■ About this exercise:
Your job is to print, exactly, the lines in the data below from the line with "602x237 pixels." through the line with "Task: Open the analytics chart icon", both included, and to omit any picture.

■ Collected data entries:
□ □ □
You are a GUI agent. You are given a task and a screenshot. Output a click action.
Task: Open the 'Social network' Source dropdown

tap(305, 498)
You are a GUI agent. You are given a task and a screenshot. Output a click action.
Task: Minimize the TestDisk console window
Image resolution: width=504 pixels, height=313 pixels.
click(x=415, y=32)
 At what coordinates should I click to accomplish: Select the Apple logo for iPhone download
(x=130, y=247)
□ □ □
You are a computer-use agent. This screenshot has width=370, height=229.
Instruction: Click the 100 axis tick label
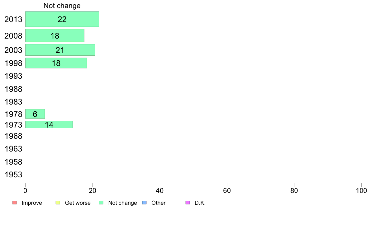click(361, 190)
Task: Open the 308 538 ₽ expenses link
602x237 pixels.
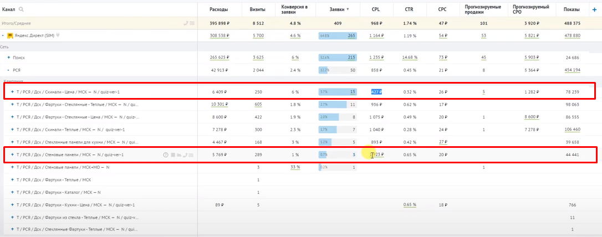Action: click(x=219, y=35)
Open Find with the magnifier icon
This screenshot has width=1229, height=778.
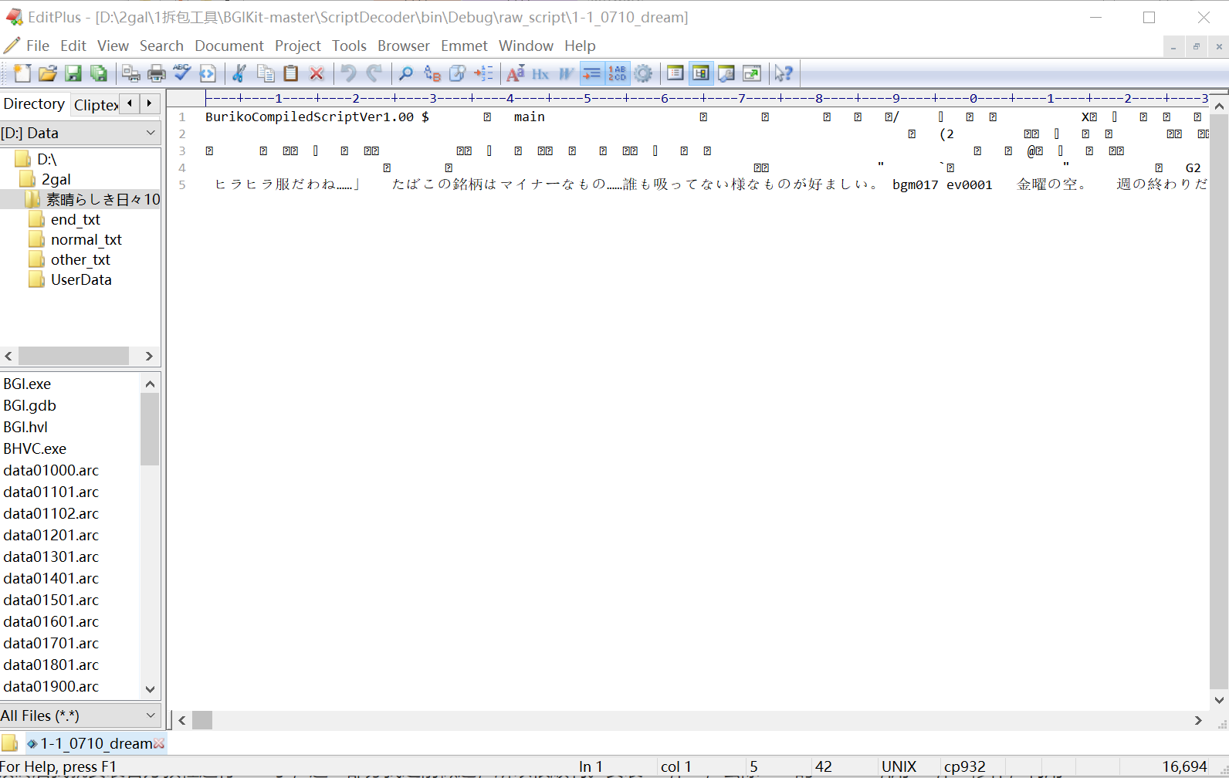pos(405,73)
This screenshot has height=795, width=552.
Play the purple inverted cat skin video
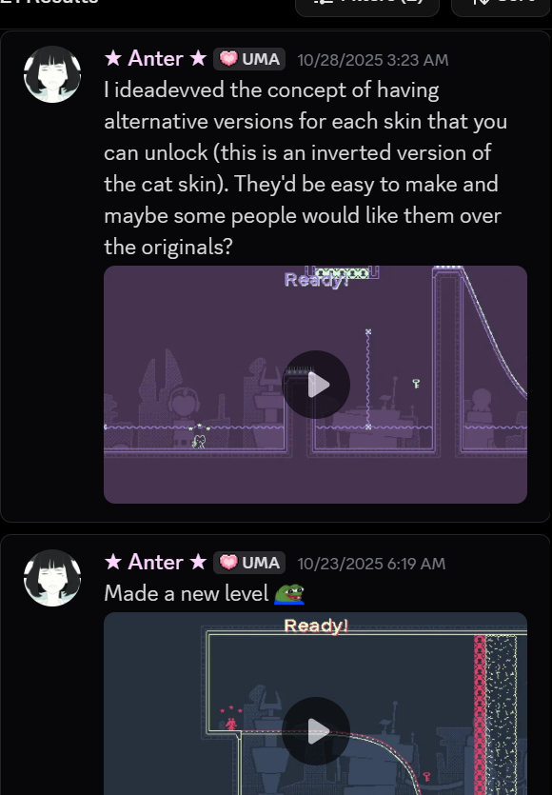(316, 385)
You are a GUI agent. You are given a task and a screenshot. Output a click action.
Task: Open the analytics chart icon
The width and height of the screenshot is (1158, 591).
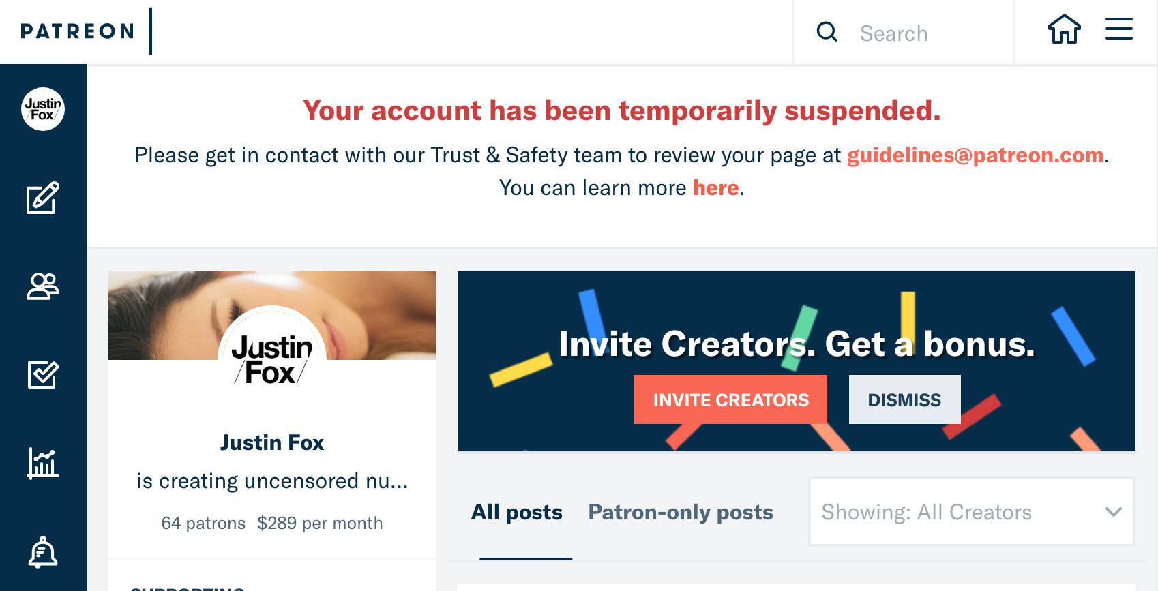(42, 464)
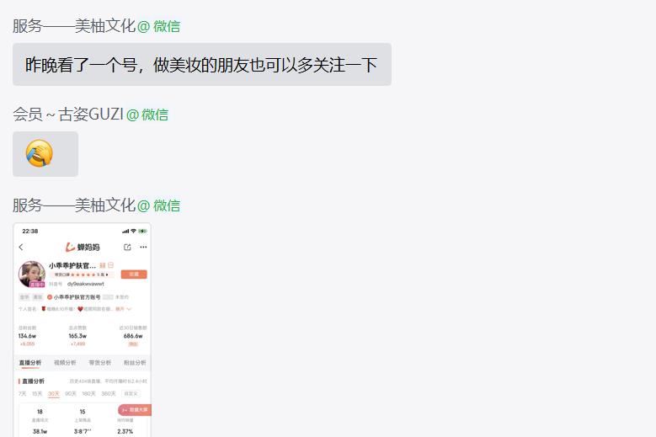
□ □ □
■ Finished task:
602x237 pixels.
Action: click(x=219, y=35)
Open Find with the magnifier icon
This screenshot has width=1229, height=778.
pos(405,73)
This screenshot has height=795, width=552.
Play the purple inverted cat skin video
(316, 385)
You are a GUI agent. You are given a task and a screenshot. Output a click action.
Task: Open the analytics chart icon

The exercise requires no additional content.